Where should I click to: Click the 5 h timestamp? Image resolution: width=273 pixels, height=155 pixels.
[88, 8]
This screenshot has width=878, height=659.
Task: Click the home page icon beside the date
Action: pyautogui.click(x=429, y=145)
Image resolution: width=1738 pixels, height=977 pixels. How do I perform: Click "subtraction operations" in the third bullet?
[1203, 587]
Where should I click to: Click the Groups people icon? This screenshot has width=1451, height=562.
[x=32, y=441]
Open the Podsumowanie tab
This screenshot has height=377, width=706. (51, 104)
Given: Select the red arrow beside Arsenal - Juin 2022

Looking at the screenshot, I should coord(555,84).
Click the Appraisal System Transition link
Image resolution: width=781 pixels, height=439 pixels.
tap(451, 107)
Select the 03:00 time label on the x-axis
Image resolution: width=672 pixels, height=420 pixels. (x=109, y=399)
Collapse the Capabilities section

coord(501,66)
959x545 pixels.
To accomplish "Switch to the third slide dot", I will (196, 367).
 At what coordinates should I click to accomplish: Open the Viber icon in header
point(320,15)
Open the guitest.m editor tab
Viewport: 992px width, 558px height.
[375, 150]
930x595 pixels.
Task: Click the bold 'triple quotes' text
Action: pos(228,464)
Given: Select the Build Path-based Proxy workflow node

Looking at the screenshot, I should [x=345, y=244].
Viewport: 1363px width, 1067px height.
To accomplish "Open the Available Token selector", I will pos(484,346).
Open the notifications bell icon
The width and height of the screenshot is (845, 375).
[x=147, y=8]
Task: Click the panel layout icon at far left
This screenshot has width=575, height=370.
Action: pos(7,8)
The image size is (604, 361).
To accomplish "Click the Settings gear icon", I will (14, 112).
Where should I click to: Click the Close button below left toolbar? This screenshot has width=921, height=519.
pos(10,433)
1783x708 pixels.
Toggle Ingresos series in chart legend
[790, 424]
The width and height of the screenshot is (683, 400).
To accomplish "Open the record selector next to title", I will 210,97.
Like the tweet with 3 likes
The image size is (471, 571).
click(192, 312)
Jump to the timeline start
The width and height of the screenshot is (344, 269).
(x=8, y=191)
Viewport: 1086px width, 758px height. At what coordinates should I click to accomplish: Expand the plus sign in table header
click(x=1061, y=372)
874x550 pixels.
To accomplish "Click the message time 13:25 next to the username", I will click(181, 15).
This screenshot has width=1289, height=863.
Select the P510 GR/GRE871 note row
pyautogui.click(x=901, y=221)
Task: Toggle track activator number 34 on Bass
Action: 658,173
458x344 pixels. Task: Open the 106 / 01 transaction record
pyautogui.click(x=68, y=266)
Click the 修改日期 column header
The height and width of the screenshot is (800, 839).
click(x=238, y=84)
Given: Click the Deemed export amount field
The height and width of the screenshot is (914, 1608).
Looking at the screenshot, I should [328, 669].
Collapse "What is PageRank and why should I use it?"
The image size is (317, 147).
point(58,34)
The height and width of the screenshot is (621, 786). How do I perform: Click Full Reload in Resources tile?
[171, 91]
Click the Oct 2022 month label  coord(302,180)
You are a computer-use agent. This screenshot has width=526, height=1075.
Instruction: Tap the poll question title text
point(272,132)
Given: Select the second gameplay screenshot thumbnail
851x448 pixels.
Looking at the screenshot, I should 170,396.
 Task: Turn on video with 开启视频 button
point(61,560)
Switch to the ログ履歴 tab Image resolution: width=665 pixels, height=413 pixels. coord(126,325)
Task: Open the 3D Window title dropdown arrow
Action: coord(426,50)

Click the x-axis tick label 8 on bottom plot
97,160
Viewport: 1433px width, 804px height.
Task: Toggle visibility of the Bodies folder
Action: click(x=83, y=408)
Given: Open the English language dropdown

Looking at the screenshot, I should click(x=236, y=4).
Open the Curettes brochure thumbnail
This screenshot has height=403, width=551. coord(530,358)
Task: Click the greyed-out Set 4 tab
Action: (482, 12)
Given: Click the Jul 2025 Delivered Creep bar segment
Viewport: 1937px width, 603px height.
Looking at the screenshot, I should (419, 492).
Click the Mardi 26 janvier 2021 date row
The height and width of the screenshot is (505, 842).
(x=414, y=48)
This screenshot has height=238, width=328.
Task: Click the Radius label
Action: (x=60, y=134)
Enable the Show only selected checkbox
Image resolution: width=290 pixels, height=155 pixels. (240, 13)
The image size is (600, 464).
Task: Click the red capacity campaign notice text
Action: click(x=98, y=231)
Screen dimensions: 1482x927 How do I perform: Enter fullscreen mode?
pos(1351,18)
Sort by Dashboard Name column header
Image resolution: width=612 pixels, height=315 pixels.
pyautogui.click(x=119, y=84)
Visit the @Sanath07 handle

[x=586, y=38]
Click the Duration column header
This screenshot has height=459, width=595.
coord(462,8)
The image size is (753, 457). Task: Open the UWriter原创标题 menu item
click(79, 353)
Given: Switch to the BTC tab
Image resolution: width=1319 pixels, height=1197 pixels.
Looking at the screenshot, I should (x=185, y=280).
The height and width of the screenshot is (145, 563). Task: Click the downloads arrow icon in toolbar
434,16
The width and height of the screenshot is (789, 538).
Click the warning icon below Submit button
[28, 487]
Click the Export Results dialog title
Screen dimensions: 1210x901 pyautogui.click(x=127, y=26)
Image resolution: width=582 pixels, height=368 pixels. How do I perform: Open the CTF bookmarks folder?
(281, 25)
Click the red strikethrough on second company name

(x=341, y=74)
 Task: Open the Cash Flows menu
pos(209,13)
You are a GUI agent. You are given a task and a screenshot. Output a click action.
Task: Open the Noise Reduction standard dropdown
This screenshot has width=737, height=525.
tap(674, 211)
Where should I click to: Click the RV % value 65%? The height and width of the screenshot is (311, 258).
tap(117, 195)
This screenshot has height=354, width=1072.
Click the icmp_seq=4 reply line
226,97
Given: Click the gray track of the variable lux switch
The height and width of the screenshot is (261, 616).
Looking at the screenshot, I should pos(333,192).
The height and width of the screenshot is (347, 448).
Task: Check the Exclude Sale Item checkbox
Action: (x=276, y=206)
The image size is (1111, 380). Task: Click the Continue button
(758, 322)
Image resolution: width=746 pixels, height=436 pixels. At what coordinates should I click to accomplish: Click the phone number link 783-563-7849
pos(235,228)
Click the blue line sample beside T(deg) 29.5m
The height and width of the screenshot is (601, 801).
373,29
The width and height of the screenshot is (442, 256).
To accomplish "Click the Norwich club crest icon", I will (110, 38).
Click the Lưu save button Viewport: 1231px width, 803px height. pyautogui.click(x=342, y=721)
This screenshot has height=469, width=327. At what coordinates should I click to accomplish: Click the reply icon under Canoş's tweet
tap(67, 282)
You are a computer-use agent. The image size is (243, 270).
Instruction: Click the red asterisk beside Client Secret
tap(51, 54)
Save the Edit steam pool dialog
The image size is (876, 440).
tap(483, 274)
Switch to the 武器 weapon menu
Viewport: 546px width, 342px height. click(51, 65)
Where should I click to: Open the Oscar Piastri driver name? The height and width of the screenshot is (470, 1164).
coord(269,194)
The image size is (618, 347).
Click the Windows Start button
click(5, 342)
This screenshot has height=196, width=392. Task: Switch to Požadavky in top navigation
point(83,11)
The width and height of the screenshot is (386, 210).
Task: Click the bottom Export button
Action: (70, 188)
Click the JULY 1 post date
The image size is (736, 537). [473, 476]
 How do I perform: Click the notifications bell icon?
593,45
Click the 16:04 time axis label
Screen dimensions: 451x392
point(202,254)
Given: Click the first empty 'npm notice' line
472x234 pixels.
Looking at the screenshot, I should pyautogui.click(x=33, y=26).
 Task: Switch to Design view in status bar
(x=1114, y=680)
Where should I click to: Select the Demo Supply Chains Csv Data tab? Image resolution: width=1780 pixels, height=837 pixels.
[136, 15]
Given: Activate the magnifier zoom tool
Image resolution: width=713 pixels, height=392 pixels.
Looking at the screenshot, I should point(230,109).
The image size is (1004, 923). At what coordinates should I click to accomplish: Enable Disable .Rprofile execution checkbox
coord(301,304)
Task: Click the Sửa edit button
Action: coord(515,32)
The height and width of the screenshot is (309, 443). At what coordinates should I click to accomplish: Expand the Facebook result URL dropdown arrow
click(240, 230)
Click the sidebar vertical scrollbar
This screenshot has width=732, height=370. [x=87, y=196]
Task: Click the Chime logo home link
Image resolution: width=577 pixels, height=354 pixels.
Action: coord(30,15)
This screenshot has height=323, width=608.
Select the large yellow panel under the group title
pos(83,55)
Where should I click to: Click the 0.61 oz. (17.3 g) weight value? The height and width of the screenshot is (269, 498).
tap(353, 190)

———

**Task statement:**
Line tally for "agent": say how many lines of the records above contain it, and give nothing but the number.

**Solution for this problem:**
3